• [GIVEN INFORMATION]:
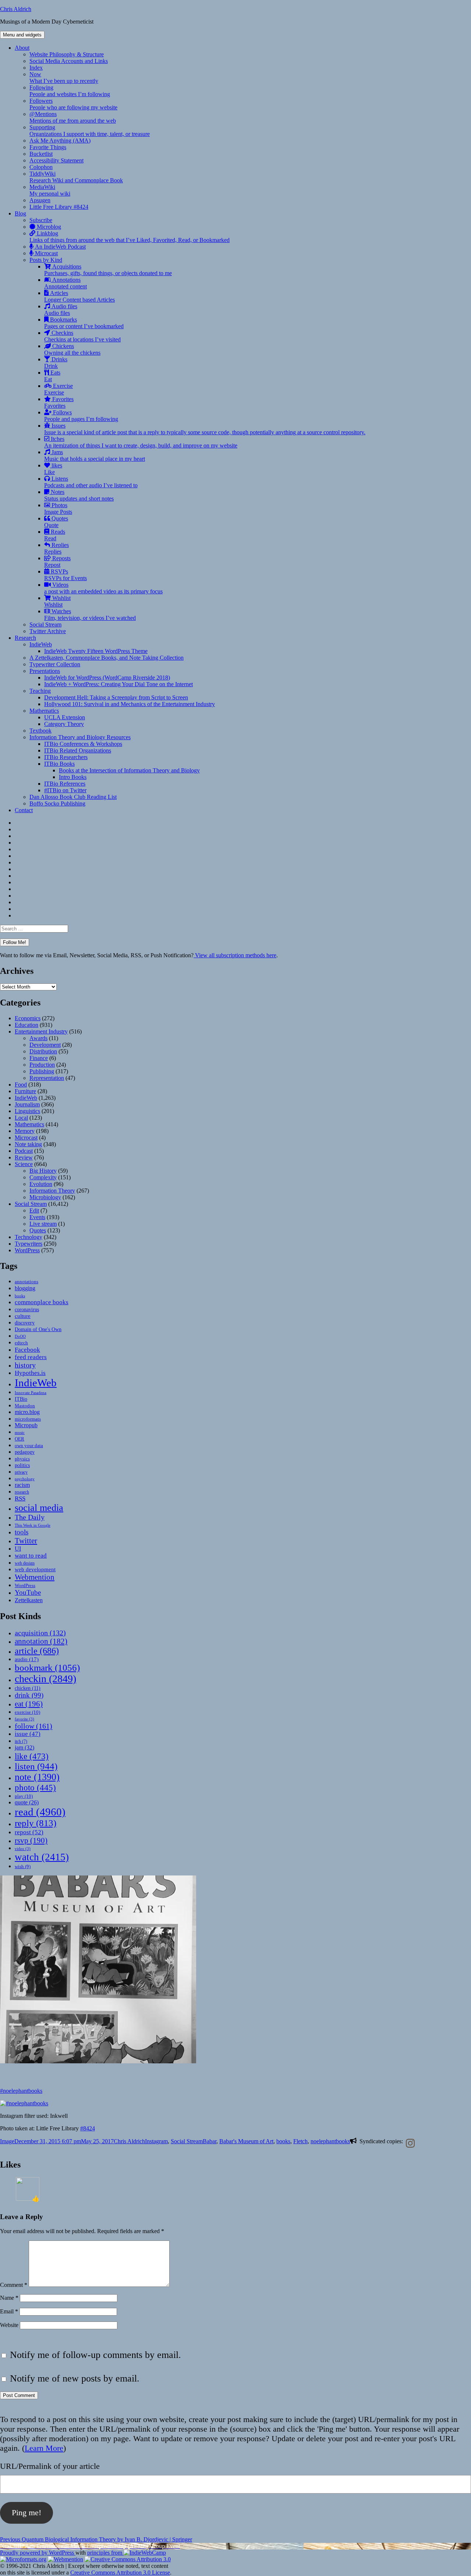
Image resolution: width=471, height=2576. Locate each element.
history (25, 1365)
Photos (58, 508)
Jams (94, 455)
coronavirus (27, 1309)
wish (23, 1866)
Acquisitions (108, 269)
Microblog (48, 227)
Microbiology (45, 1197)
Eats (52, 375)
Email (9, 2311)
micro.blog (27, 1412)
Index (36, 67)
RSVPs (65, 574)
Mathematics (44, 711)
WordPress (27, 1250)
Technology (28, 1237)
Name (9, 2298)
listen (36, 1766)
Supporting (89, 130)
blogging (25, 1288)
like (32, 1756)
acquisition (40, 1633)
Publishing (41, 1071)
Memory (25, 1131)
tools (21, 1532)
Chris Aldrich (15, 9)
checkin (45, 1678)
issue (27, 1733)
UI (18, 1548)
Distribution (43, 1051)
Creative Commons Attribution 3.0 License (120, 2572)
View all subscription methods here (235, 955)
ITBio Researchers (66, 757)
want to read (31, 1555)
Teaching (40, 691)
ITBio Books (59, 764)
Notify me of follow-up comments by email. (95, 2354)
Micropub (26, 1425)
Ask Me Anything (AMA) (60, 140)
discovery (25, 1323)
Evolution (40, 1184)
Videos (103, 588)
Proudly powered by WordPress (37, 2552)
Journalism (27, 1104)
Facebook (27, 1349)
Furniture (25, 1091)
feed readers (31, 1357)
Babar (209, 2141)
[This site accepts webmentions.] (65, 2559)
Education (26, 1025)
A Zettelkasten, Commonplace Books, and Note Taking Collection (106, 657)
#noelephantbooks (21, 2091)
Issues (204, 428)
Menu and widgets (22, 35)
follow (33, 1726)
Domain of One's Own (38, 1329)
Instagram (156, 2141)
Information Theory (52, 1190)
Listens (91, 481)
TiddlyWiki (76, 177)
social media (39, 1507)
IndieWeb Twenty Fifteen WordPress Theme (96, 651)
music (20, 1432)
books (20, 1296)
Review (24, 1157)
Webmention (34, 1577)
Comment (13, 2285)
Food (21, 1084)
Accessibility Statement (56, 160)
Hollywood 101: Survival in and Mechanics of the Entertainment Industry (129, 704)
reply (35, 1823)
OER (19, 1439)
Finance (38, 1058)
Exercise (58, 389)
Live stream (43, 1224)
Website (9, 2325)
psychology (25, 1479)
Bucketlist (41, 154)
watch (42, 1857)
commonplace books (41, 1302)
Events (37, 1217)
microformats (28, 1419)
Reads (54, 535)
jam (24, 1747)
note (37, 1777)
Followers (73, 104)
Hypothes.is (30, 1372)
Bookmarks (84, 322)
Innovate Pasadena (30, 1392)
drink (29, 1695)
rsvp (31, 1840)
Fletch (300, 2141)
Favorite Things (47, 147)
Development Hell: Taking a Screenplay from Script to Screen (116, 697)
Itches (140, 442)
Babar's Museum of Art (246, 2141)
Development (45, 1045)
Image (7, 2141)
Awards (38, 1038)
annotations (26, 1281)
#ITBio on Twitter (65, 790)
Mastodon (25, 1405)
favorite (24, 1719)
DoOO (20, 1336)
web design (25, 1563)
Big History (43, 1171)
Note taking (28, 1144)
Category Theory (64, 724)
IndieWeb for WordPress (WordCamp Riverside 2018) (107, 677)
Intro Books (72, 777)
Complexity (43, 1177)
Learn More (44, 2448)
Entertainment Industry (41, 1031)
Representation (46, 1078)
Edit (34, 1210)
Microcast (45, 253)
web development (35, 1569)
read (40, 1812)
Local (21, 1118)
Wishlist (57, 601)
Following (69, 90)
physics (22, 1458)
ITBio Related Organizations (77, 750)
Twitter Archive (47, 631)
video (23, 1849)
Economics (27, 1018)
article (37, 1651)
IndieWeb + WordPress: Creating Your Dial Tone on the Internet (118, 684)
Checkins (82, 336)
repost (29, 1832)
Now (63, 77)
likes (53, 468)
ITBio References (64, 783)
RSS (20, 1498)
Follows (81, 415)
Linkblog (129, 236)
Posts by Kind (45, 260)
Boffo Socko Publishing (57, 803)
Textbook (40, 730)
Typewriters (28, 1243)
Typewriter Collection (54, 664)
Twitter (26, 1540)
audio (27, 1659)
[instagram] (408, 2142)
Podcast (24, 1151)
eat (29, 1703)
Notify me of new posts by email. (74, 2378)
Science (24, 1164)
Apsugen (39, 200)
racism (22, 1485)
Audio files (60, 309)
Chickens (72, 349)
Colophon (41, 167)
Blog (20, 213)
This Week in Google (32, 1525)
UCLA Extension (64, 717)
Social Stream (45, 624)
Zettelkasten (29, 1600)
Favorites (59, 402)
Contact (24, 810)
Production (42, 1064)
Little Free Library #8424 (58, 207)
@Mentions (72, 117)
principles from (105, 2552)
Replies (56, 548)
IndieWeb (40, 644)
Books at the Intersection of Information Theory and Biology (129, 770)
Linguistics (27, 1111)
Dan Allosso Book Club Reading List (73, 797)
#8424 (87, 2128)
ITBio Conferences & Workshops (83, 744)
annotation (41, 1641)
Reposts (57, 561)
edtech (21, 1342)
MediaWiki (49, 190)
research (22, 1492)
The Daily (30, 1517)
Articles (79, 296)
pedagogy (25, 1452)
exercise (27, 1712)
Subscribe (40, 220)
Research (25, 638)
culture (23, 1316)
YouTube (28, 1592)
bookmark (47, 1668)
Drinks (55, 362)
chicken (27, 1688)
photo (35, 1787)
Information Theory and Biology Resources (80, 737)
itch (21, 1741)
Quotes (56, 521)
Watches (90, 614)
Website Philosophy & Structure (66, 54)
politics (22, 1465)
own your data (29, 1445)
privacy (21, 1472)
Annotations (65, 283)
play (24, 1796)
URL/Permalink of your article (50, 2466)
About (22, 48)
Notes (79, 495)
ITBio (21, 1399)
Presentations (44, 671)
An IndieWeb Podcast (59, 246)
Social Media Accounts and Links (68, 61)
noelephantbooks (330, 2141)
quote (27, 1802)
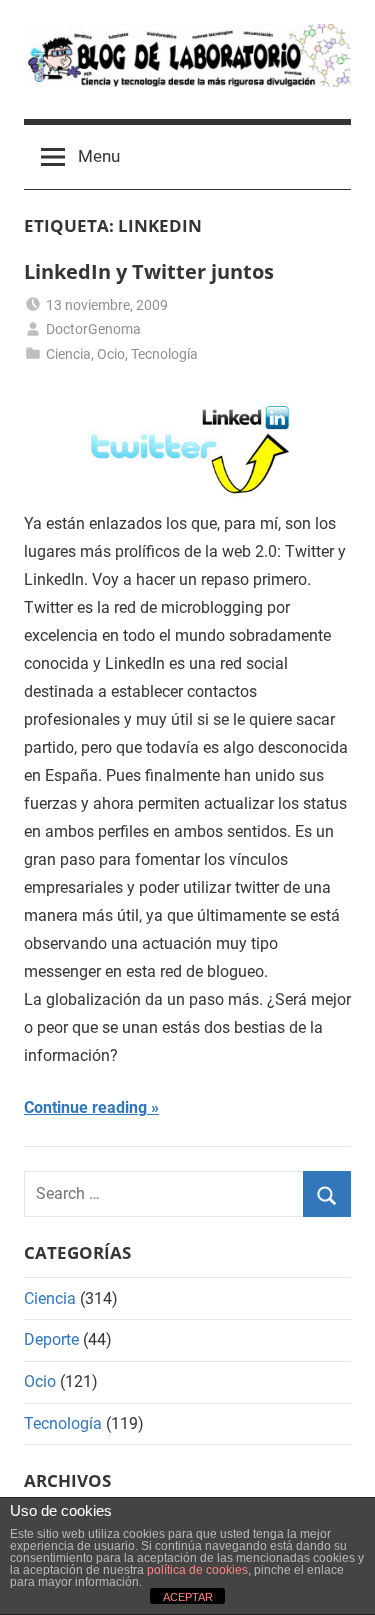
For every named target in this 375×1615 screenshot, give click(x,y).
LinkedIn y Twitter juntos (149, 271)
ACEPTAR (188, 1597)
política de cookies (197, 1570)
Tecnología (164, 354)
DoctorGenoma (93, 329)
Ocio (111, 354)
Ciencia (68, 354)
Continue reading (85, 1107)
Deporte (51, 1339)
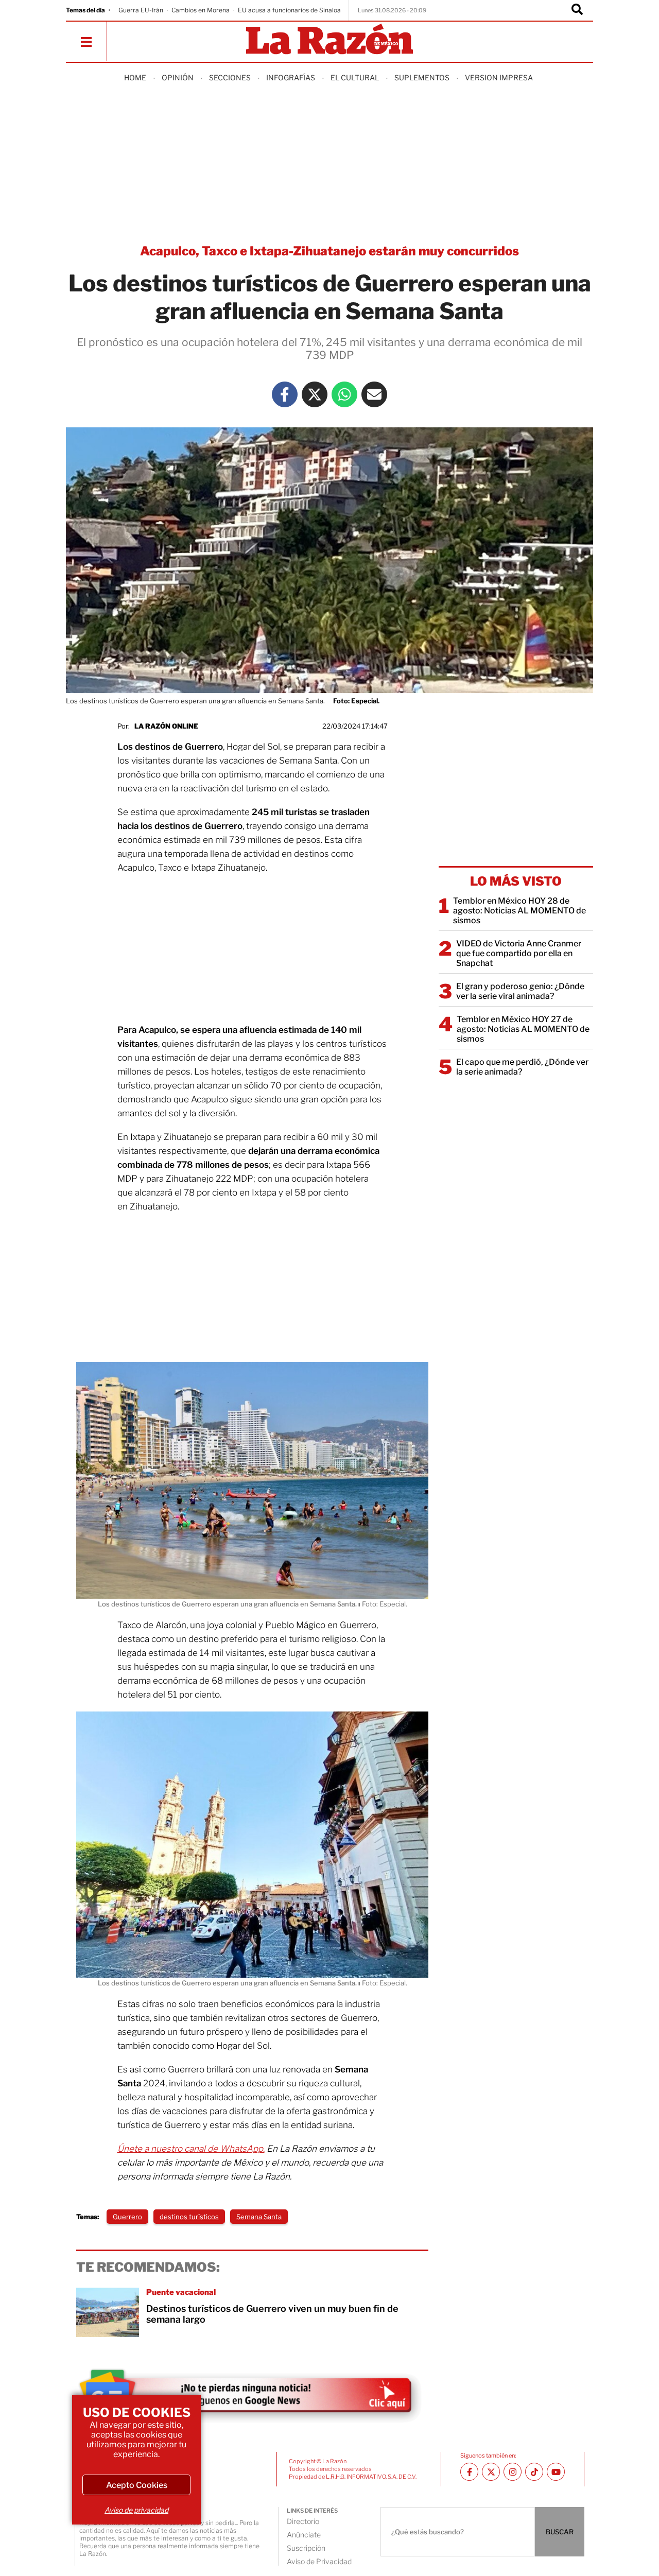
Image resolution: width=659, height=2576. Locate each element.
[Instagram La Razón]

• [ASSIGNED TASK]:
Find the string "from" in the entries above. Copy each line where it occurs.

• [WRITTEN RESPONSE]:
Development Hell: Taking a Screenplay from Script to Screen (116, 697)
principles from (105, 2552)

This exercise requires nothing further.